→ WORK TASK: Locate "Given: Select the Coffee category row" in the records below, then copy its line and every following line exactly, without the pictures.

→ DATA FOR THE TASK:
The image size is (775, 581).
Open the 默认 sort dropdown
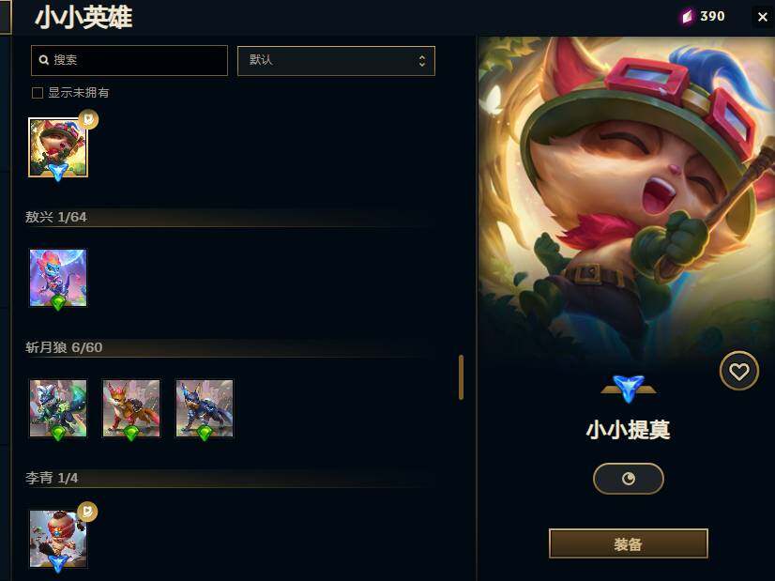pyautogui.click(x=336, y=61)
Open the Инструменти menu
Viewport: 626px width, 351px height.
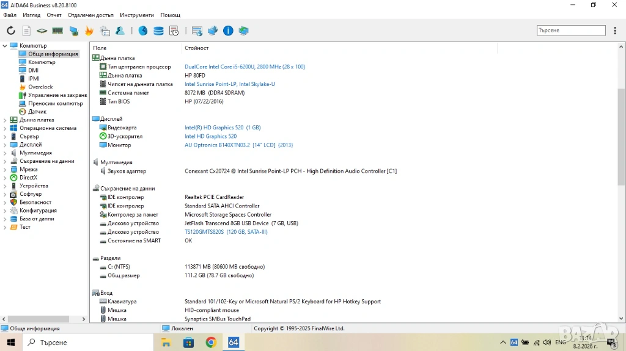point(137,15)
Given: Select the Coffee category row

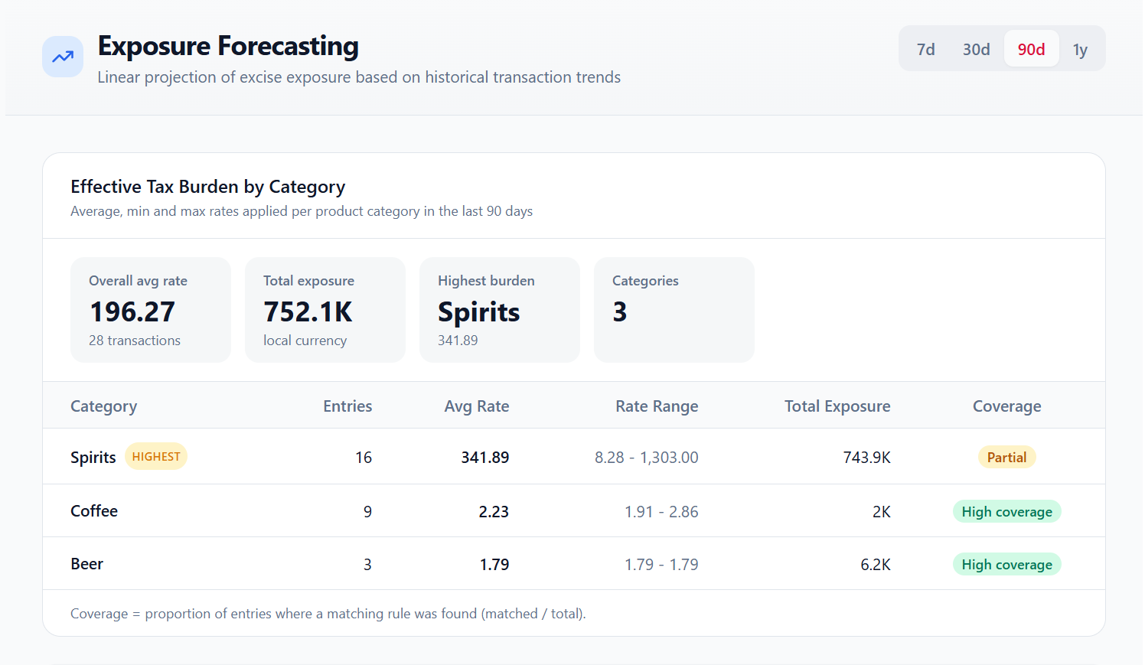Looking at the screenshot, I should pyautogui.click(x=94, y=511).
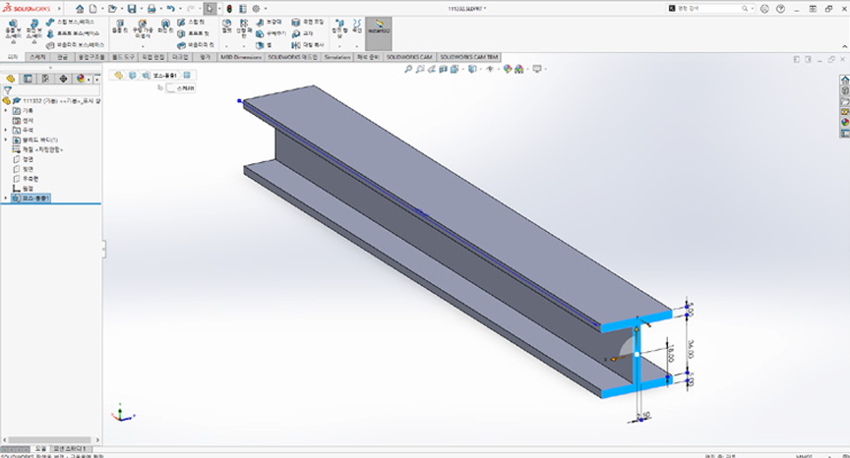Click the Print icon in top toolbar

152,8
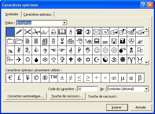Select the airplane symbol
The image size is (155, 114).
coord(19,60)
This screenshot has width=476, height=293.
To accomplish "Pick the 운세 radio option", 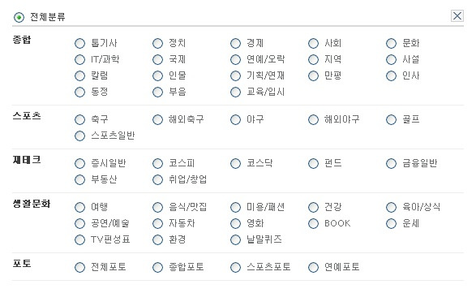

→ RESPONSE TO THIS EXERCISE:
Given: Select the Coffee category row

Looking at the screenshot, I should pyautogui.click(x=94, y=511).
Click the Print icon in top toolbar

152,8
Select the airplane symbol
The image size is (155, 114).
coord(19,60)
This screenshot has width=476, height=293.
To accomplish "Pick the 운세 radio option", 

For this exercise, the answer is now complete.